#### Data to use
**********

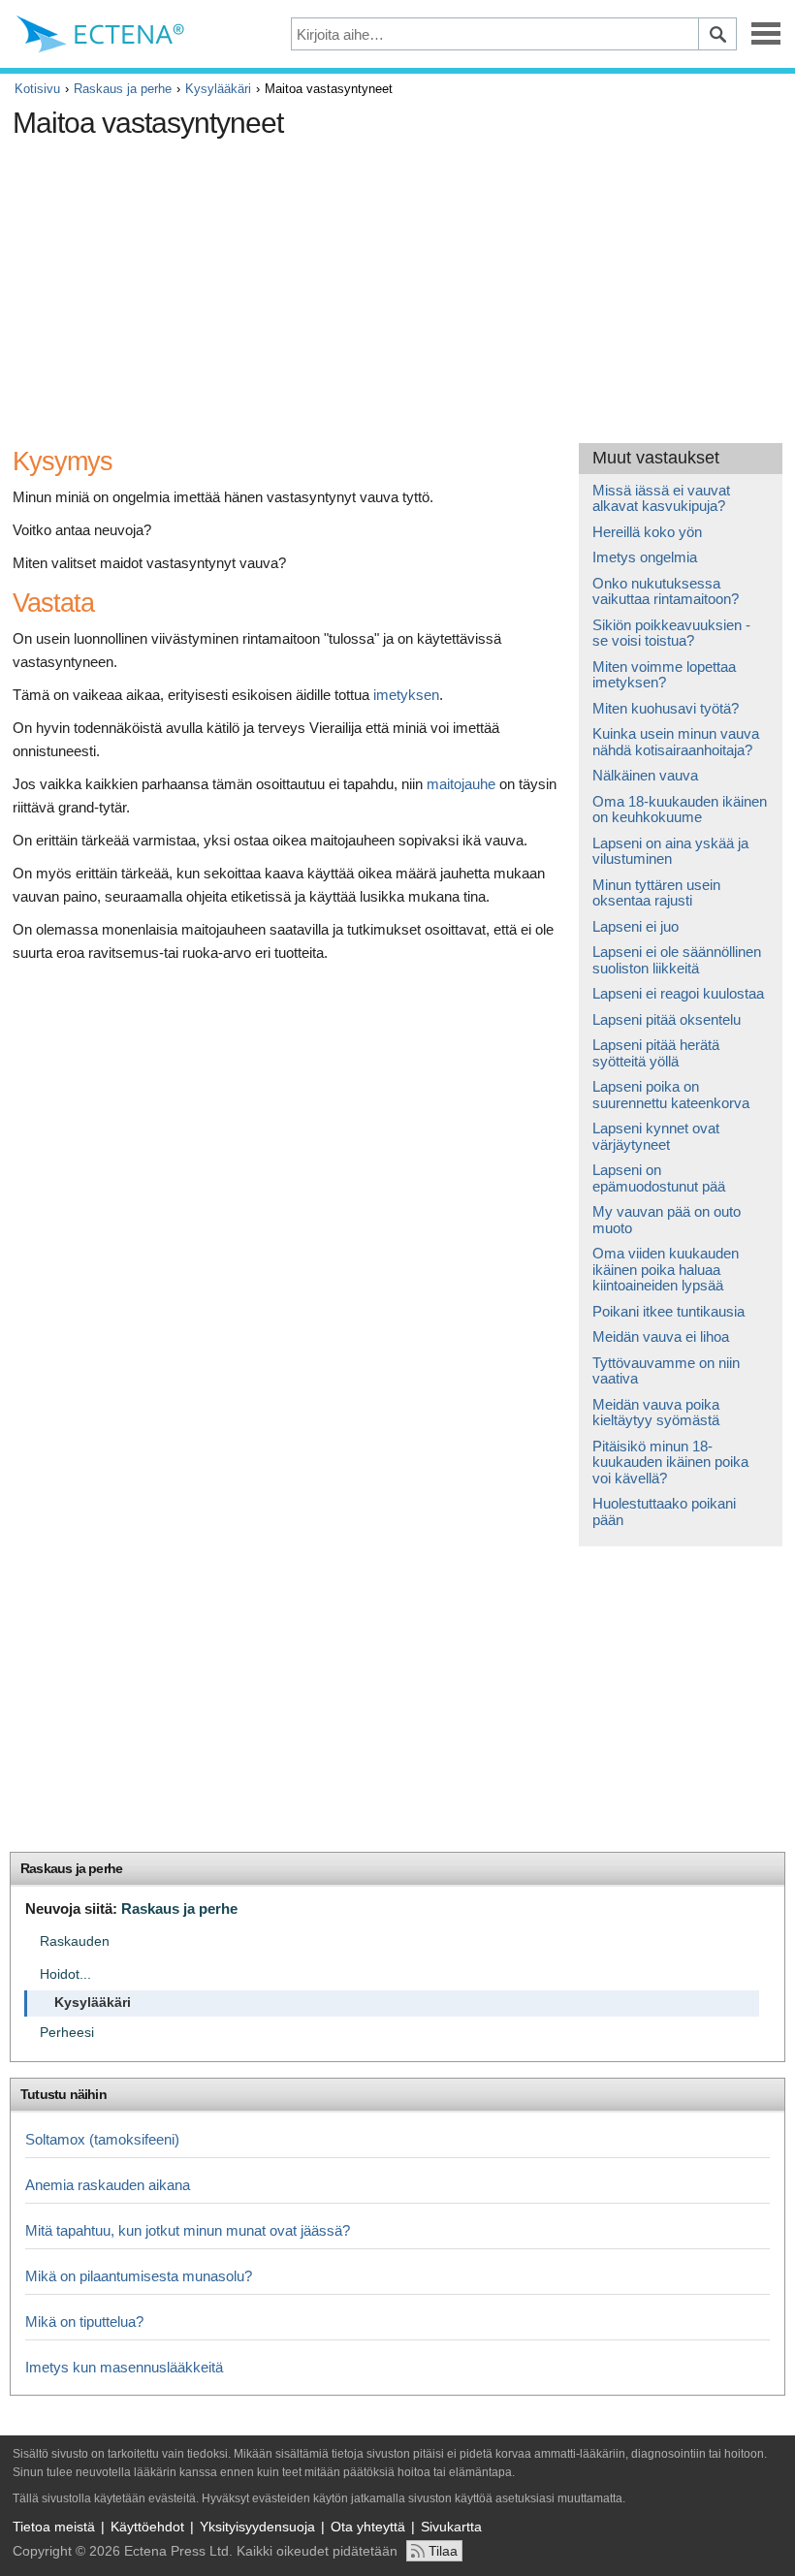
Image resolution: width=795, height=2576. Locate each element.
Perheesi (67, 2032)
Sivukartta (451, 2526)
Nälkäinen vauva (645, 775)
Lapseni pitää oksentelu (666, 1019)
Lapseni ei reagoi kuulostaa (678, 993)
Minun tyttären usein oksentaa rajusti (656, 892)
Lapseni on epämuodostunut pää (658, 1177)
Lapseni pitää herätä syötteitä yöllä (655, 1052)
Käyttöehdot (147, 2526)
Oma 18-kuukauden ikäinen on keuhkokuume (679, 809)
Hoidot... (65, 1974)
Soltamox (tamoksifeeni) (102, 2139)
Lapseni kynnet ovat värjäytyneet (655, 1136)
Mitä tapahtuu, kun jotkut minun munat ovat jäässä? (187, 2230)
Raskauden (75, 1941)
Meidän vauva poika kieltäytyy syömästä (655, 1412)
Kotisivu (37, 88)
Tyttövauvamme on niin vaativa (666, 1370)
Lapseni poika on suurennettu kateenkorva (670, 1094)
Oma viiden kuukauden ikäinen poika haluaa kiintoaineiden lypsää (665, 1269)
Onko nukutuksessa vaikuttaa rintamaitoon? (665, 591)
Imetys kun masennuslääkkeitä (124, 2367)
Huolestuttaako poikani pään (664, 1511)
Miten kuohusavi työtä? (665, 708)
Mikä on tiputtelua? (84, 2321)
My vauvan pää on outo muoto (666, 1219)
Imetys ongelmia (644, 557)
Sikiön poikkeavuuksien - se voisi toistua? (671, 633)
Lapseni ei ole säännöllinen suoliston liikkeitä (676, 959)
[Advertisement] (366, 283)
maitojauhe (461, 784)
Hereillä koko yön (647, 532)
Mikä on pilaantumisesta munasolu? (138, 2276)
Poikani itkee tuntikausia (668, 1311)
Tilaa (443, 2551)
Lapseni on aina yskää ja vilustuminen (670, 851)
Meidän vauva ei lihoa (660, 1336)
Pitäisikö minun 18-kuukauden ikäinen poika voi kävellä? (670, 1462)
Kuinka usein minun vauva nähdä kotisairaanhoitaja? (675, 741)
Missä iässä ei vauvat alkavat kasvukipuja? (661, 498)
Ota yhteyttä (368, 2526)
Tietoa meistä (54, 2526)
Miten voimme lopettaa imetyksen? (664, 674)
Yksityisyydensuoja (257, 2526)
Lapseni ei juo (635, 926)
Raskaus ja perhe (123, 88)
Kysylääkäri (218, 88)
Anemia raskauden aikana (107, 2185)
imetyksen (406, 694)
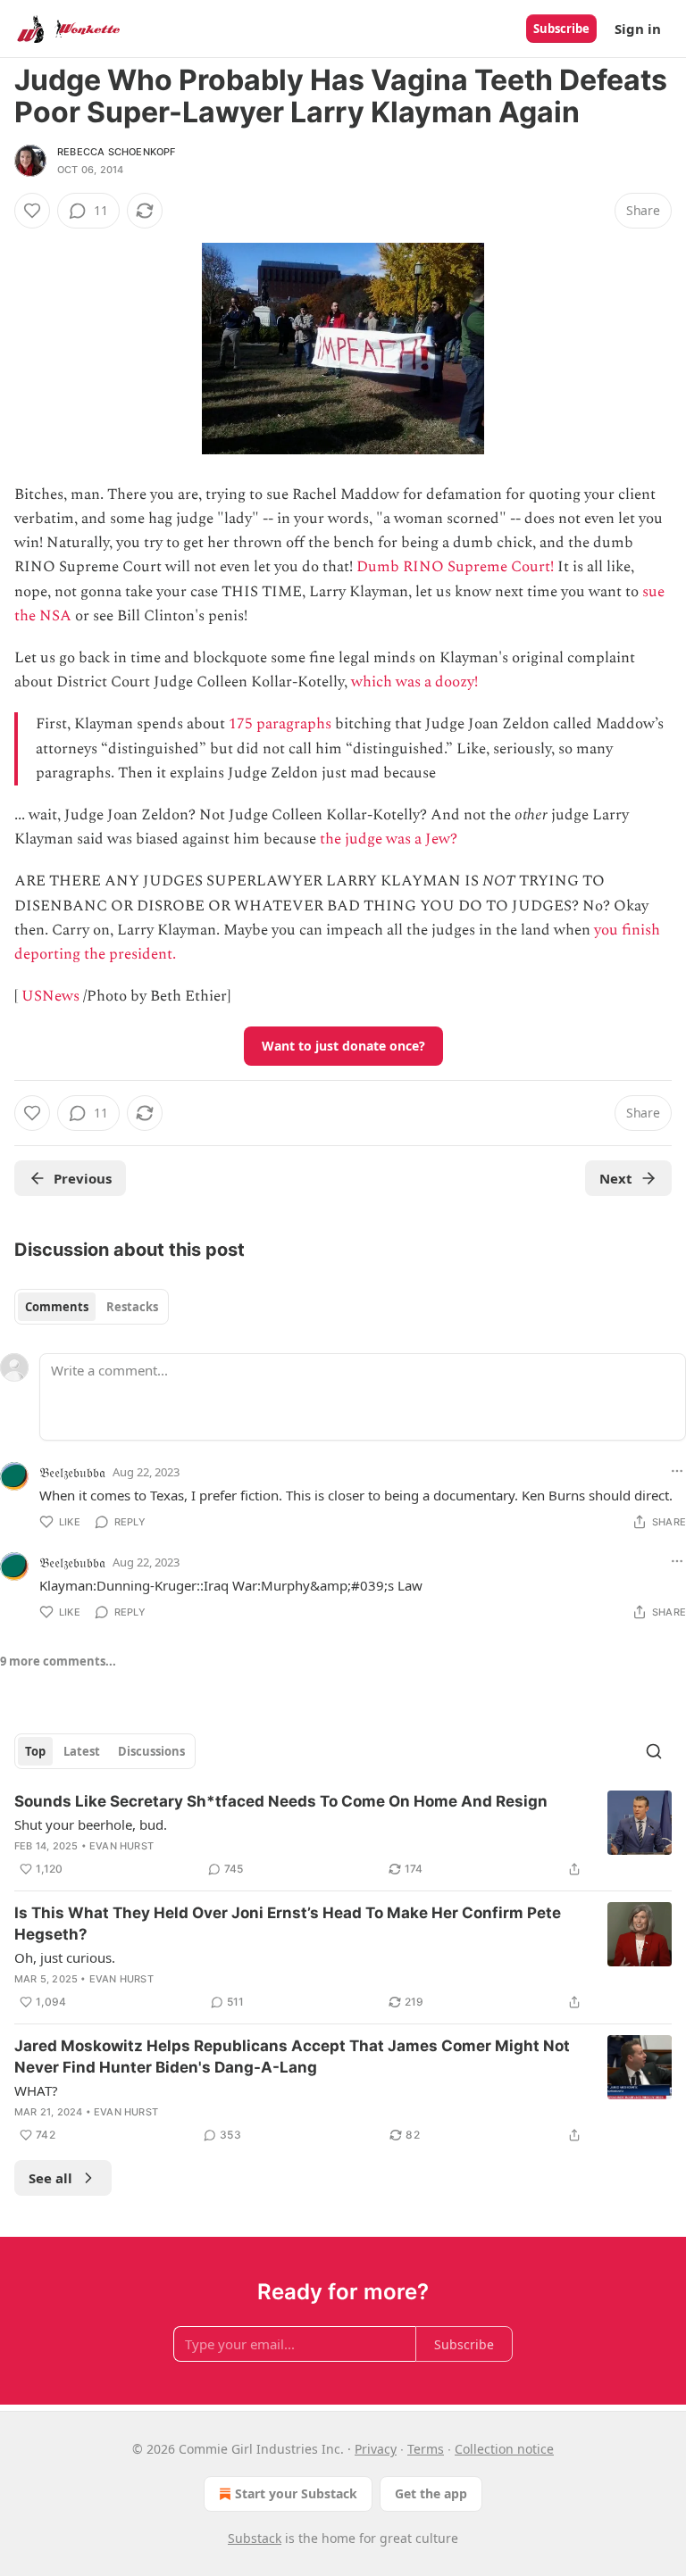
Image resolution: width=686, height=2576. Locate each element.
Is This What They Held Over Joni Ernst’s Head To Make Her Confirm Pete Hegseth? (287, 1923)
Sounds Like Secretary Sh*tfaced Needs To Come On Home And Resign (281, 1801)
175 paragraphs (280, 723)
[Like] (32, 211)
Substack (254, 2538)
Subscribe (561, 29)
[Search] (654, 1751)
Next (615, 1178)
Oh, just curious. (64, 1957)
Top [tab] (35, 1751)
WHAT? (36, 2090)
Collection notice (504, 2448)
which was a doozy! (414, 682)
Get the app (431, 2493)
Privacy (376, 2448)
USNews (50, 996)
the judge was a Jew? (388, 839)
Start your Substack (296, 2493)
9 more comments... (58, 1661)
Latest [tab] (81, 1751)
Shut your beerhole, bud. (90, 1824)
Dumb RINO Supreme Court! (455, 566)
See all (50, 2178)
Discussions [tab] (151, 1751)
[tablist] (91, 1307)
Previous (83, 1178)
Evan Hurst (121, 1846)
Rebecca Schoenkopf (116, 151)
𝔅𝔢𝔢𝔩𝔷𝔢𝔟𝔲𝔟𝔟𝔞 (72, 1472)
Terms (425, 2448)
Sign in (638, 28)
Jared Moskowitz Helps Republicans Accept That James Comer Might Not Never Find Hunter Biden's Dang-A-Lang (292, 2056)
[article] (343, 1835)
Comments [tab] (56, 1307)
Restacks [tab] (132, 1307)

**********

#### Aim of the task
Where the material contains pictures, leave them out and copy the rest verbatim.

#### Answer space
Image resolution: width=795, height=2576. Locate each element.
Perheesi (67, 2032)
Sivukartta (451, 2526)
Nälkäinen vauva (645, 775)
Lapseni pitää oksentelu (666, 1019)
Lapseni ei reagoi kuulostaa (678, 993)
Minun tyttären usein oksentaa rajusti (656, 892)
Lapseni on epämuodostunut pää (658, 1177)
Lapseni pitää herätä syötteitä yöllä (655, 1052)
Käyttöehdot (147, 2526)
Oma 18-kuukauden ikäinen on keuhkokuume (679, 809)
Hoidot... (65, 1974)
Soltamox (tamoksifeeni) (102, 2139)
Lapseni kynnet ovat värjäytyneet (655, 1136)
Mitä tapahtuu, kun jotkut minun munat ovat jäässä? (187, 2230)
Raskauden (75, 1941)
Meidän vauva poika kieltäytyy syömästä (655, 1412)
Kotisivu (37, 88)
Tyttövauvamme on niin vaativa (666, 1370)
Lapseni poika on suurennettu kateenkorva (670, 1094)
Oma viiden kuukauden ikäinen poika haluaa kiintoaineiden lypsää (665, 1269)
Onko nukutuksessa vaikuttaa rintamaitoon? (665, 591)
Imetys kun masennuslääkkeitä (124, 2367)
Huolestuttaako poikani pään (664, 1511)
Miten kuohusavi työtä? (665, 708)
Mikä on tiputtelua? (84, 2321)
My vauvan pää on outo muoto (666, 1219)
Imetys ongelmia (644, 557)
Sikiön poikkeavuuksien - se voisi toistua? (671, 633)
Lapseni ei ole säännöllinen suoliston liikkeitä (676, 959)
[Advertisement] (366, 283)
maitojauhe (461, 784)
Hereillä koko yön (647, 532)
Mikä on pilaantumisesta munasolu? (138, 2276)
Poikani itkee tuntikausia (668, 1311)
Tilaa (443, 2551)
Lapseni on aina yskää ja vilustuminen (670, 851)
Meidän vauva ei lihoa (660, 1336)
Pitäisikö minun 18-kuukauden ikäinen poika voi kävellä? (670, 1462)
Kuinka usein minun vauva nähdä kotisairaanhoitaja? (675, 741)
Missä iässä ei vauvat alkavat kasvukipuja? (661, 498)
Ota yhteyttä (368, 2526)
Tietoa meistä (54, 2526)
Miten voimme lopettaa imetyksen? (664, 674)
Yksityisyydensuoja (257, 2526)
Lapseni ei juo (635, 926)
Raskaus ja perhe (123, 88)
Kysylääkäri (218, 88)
Anemia raskauden aikana (107, 2185)
imetyksen (406, 694)
Image resolution: width=686, height=2576. Locate each element.
Is This What They Held Over Joni Ernst’s Head To Make Her Confirm Pete Hegseth? (287, 1923)
Sounds Like Secretary Sh*tfaced Needs To Come On Home And Resign (281, 1801)
175 paragraphs (280, 723)
[Like] (32, 211)
Substack (254, 2538)
Subscribe (561, 29)
[Search] (654, 1751)
Next (615, 1178)
Oh, just curious. (64, 1957)
Top [tab] (35, 1751)
WHAT? (36, 2090)
Collection notice (504, 2448)
which was a doozy! (414, 682)
Get the app (431, 2493)
Privacy (376, 2448)
USNews (50, 996)
the judge was a Jew? (388, 839)
Start your Substack (296, 2493)
9 more comments... (58, 1661)
Latest [tab] (81, 1751)
Shut your beerhole, bud. (90, 1824)
Dumb RINO Supreme Court! (455, 566)
See all (50, 2178)
Discussions [tab] (151, 1751)
[tablist] (91, 1307)
Previous (83, 1178)
Evan Hurst (121, 1846)
Rebecca Schoenkopf (116, 151)
𝔅𝔢𝔢𝔩𝔷𝔢𝔟𝔲𝔟𝔟𝔞 (72, 1472)
Terms (425, 2448)
Sign in (638, 28)
Jared Moskowitz Helps Republicans Accept That James Comer Might Not Never Find Hunter Biden's Dang-A-Lang (292, 2056)
[article] (343, 1835)
Comments [tab] (56, 1307)
Restacks [tab] (132, 1307)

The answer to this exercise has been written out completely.